I tre vengono cacciati perché hanno espresso posizioni incompatibili con quelle del partito. "Quali?", chiede Bianca Berlinguer a Maurizio Gasparri a Linea Notte. "Per esempio sull’immigrazione", risponde lui in quella che sembra un’imitazione dell’imitazione di Neri Marcoré. Bene. Ne prendiamo atto. Fini&co vanno cacciati perché hanno dissentito anzitutto sulle posizioni della maggioranza in tema di immigrazione. Nessun accenno sul fatto che da mesi parlassero di fare un pó di pulizia nella casetta delle libertà.

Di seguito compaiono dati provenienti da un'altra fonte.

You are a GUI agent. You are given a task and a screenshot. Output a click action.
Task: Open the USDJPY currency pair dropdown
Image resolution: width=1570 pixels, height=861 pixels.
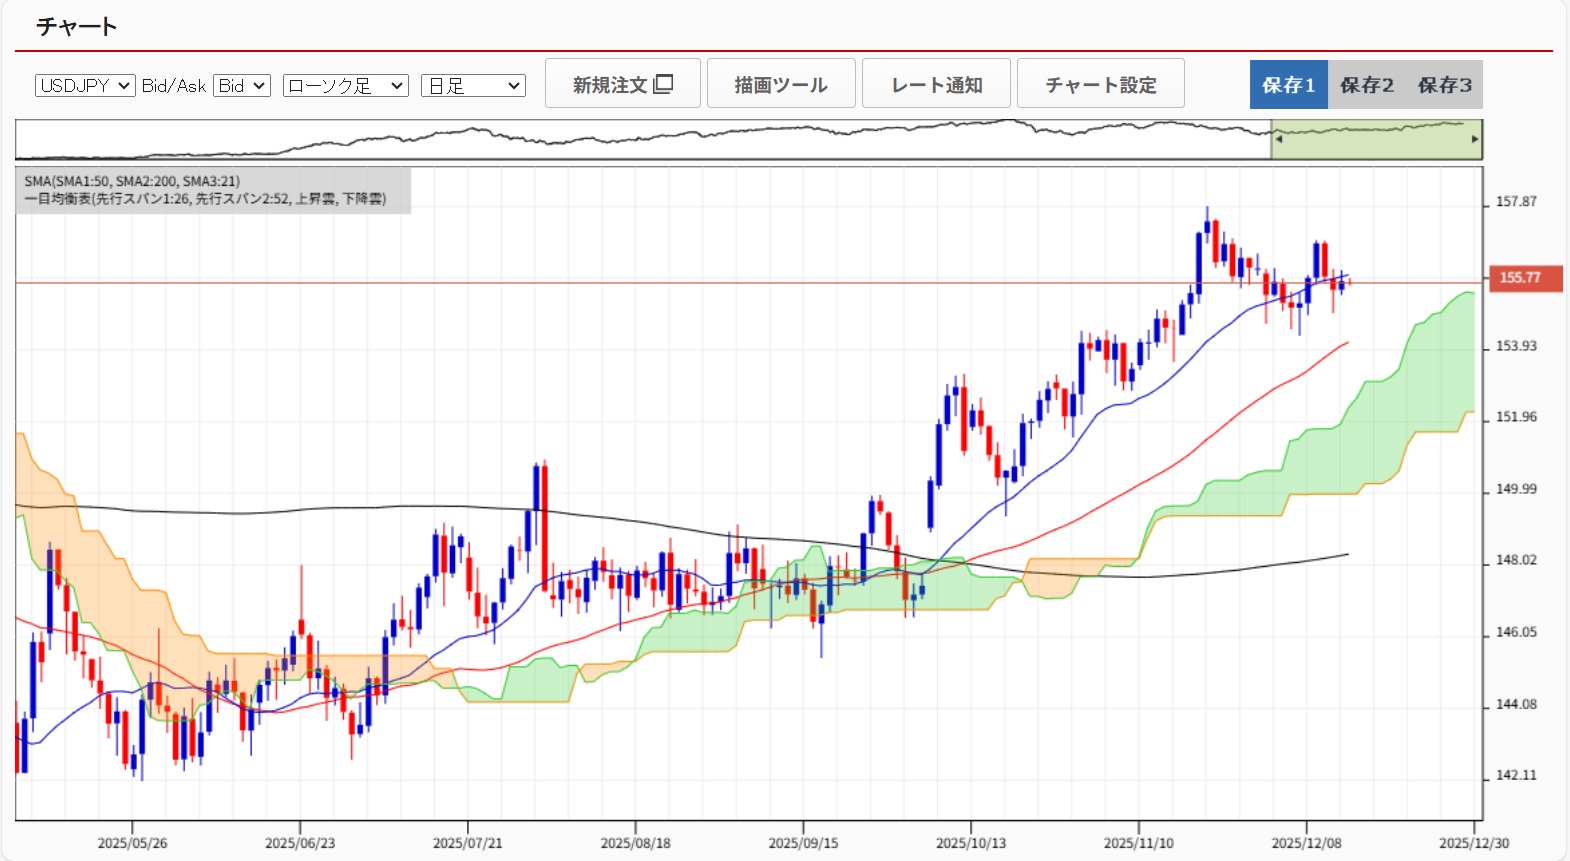[x=85, y=86]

Ed ecco l'epilogo. I partiti personalizzati, i vertici politici ad Arcore, i Topolanek e i Blair in visita in Sardegna, Palazzo Grazioli trasformato in Palazzo Chigi. I soldi, il potere, il dominio dei mezzi di informazione, il patto col diavolo e il linguaggio di Pubblitalia in politica. Un cocktail che ci ha spiazzato tutti, probi e non. Tutti noi sapevamo che il dopo Berlusconi sarebbe stato lungo e travagliato. Quella di ieri é solo la prima puntata di una lunga stagione. Molti parlano dell’alba di una Terza Repubblica, altri di un’Italia nuova. Ma il restyling di un prodotto, che in fondo è rimasto lo stesso, é solo una strategia da supermercato. Per governare un paese ci vuole ben altro.